GOAL
Copy out the records verbatim from their beginning through the line containing "Looking at the", including both ends and omitting the pictures.

TASK INPUT
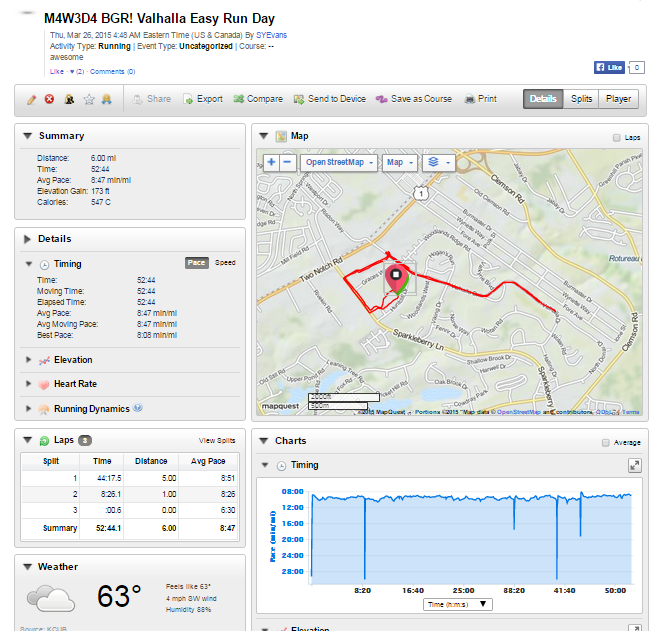This screenshot has width=652, height=631.
Task: Open the OpenStreetMap provider dropdown
Action: click(339, 162)
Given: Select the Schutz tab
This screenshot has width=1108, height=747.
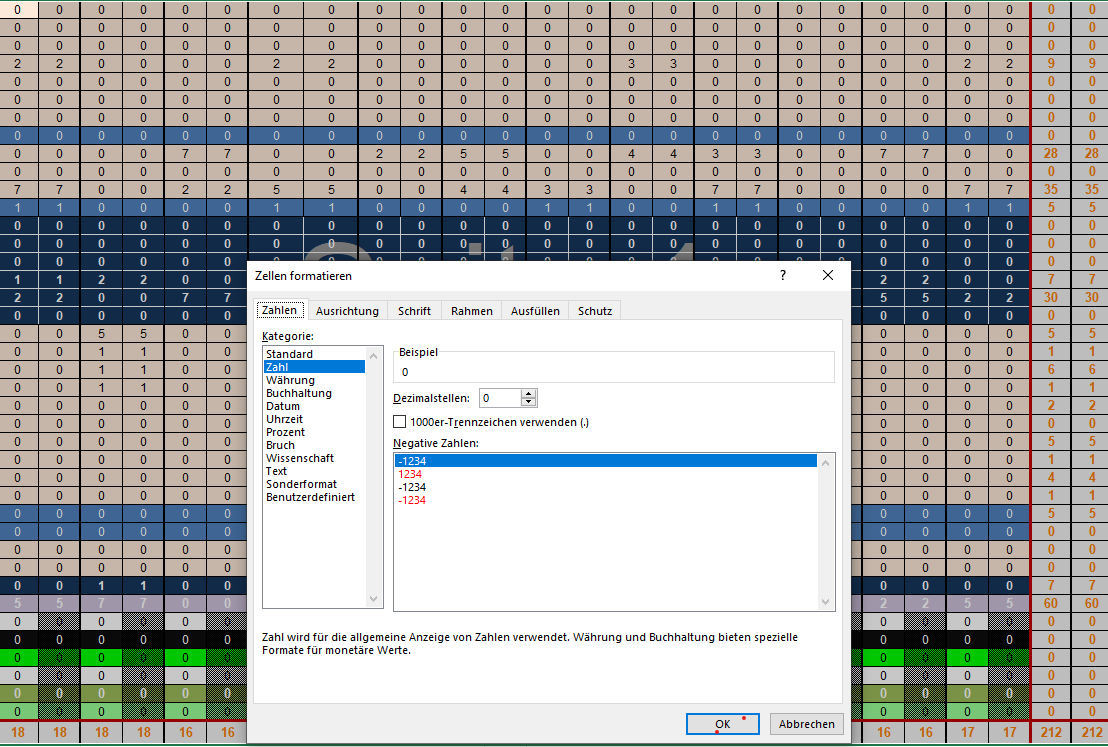Looking at the screenshot, I should click(x=595, y=311).
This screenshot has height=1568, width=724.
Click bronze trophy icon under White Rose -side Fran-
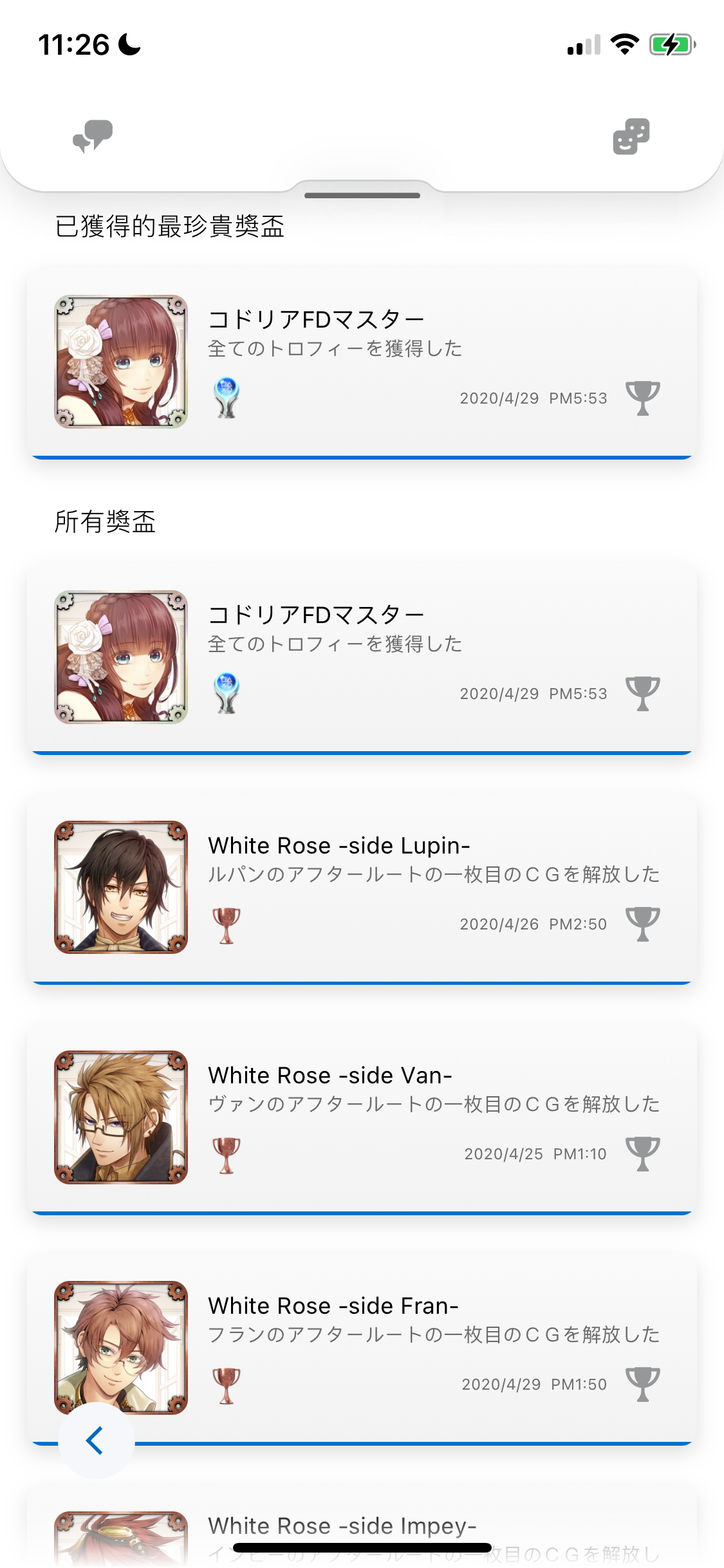tap(227, 1386)
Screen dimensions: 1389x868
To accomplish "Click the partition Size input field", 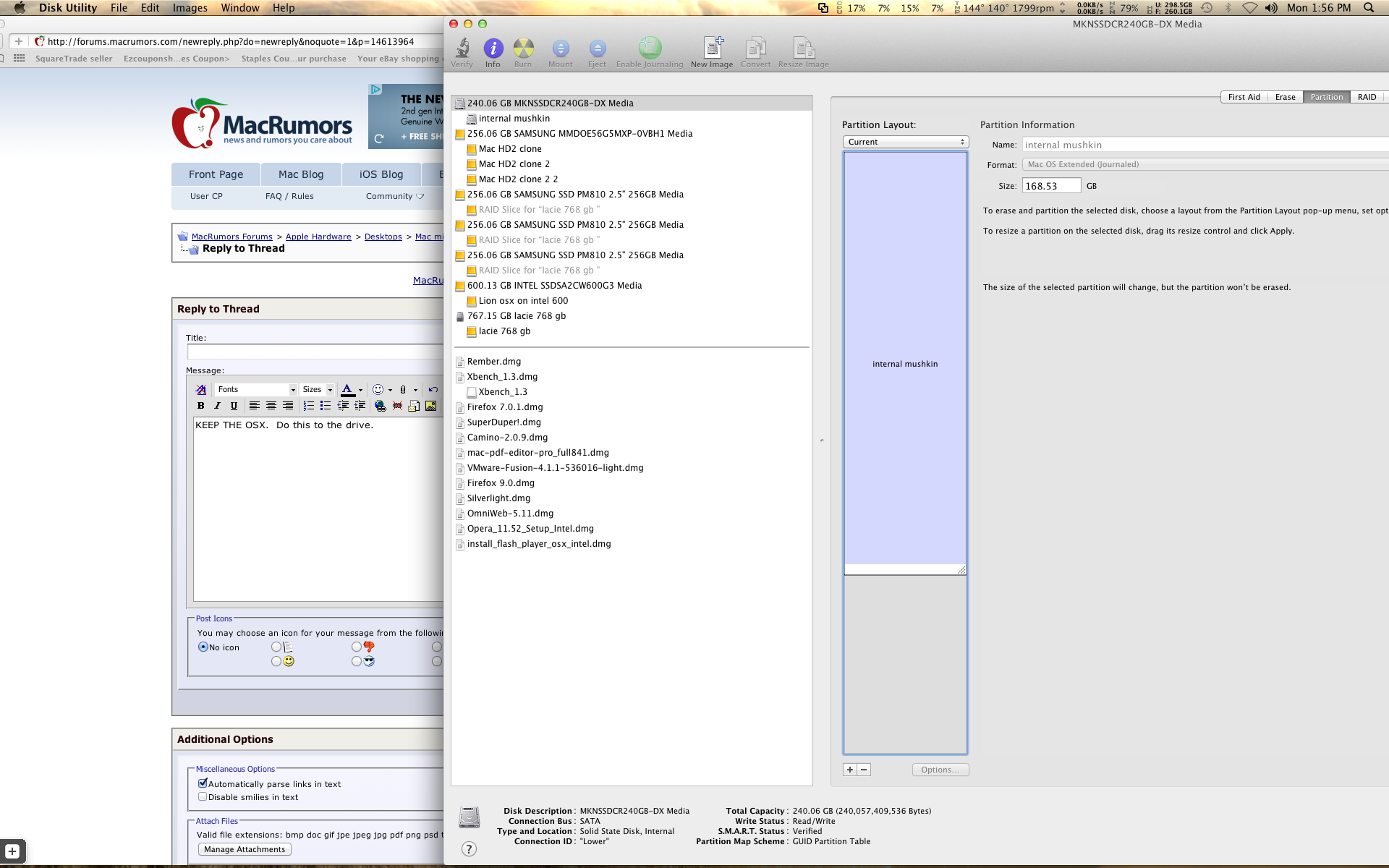I will click(1051, 186).
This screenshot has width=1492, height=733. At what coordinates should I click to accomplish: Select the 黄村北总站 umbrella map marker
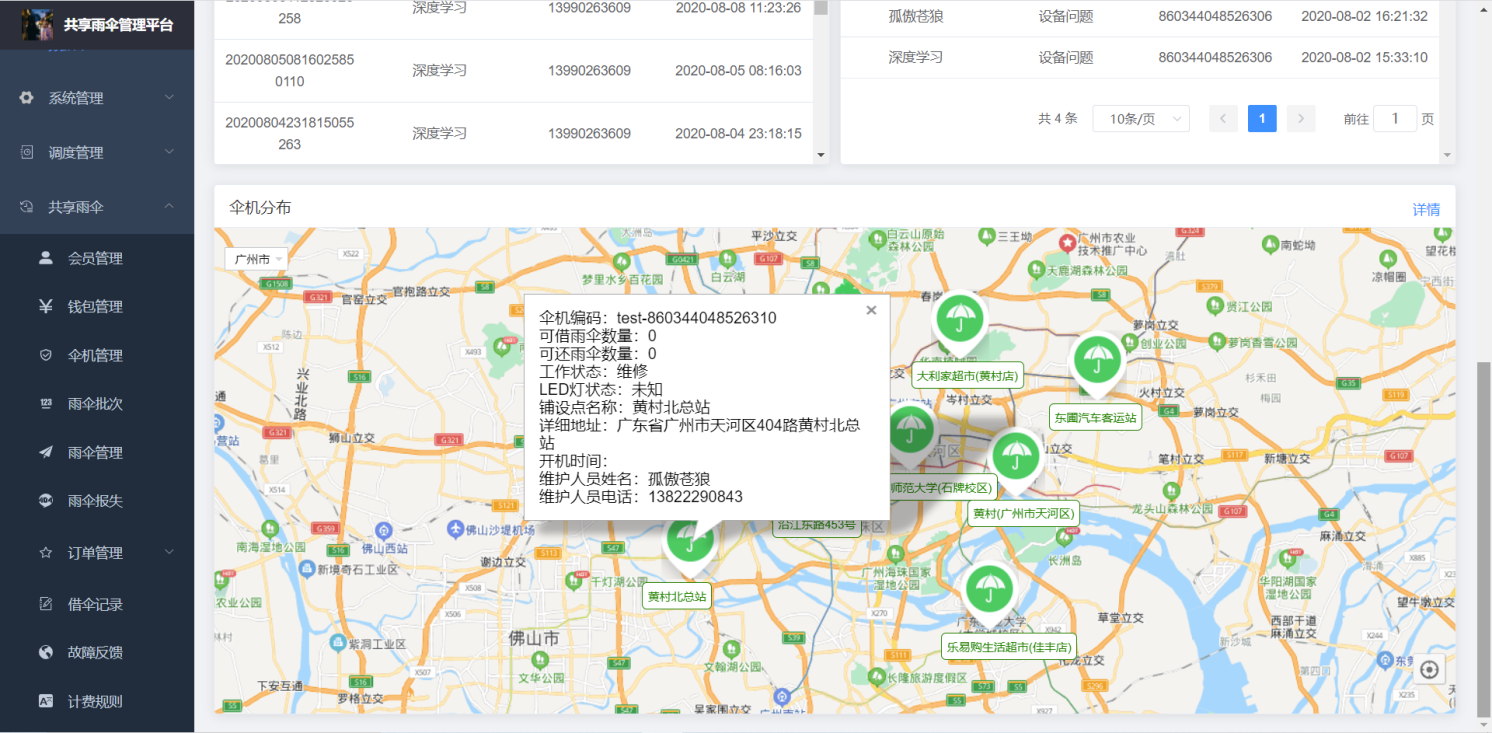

THE RESULT
This screenshot has width=652, height=631.
Task: Open the OpenStreetMap provider dropdown
Action: click(339, 162)
Given: Select the Schutz tab
This screenshot has width=1108, height=747.
Looking at the screenshot, I should click(x=595, y=311).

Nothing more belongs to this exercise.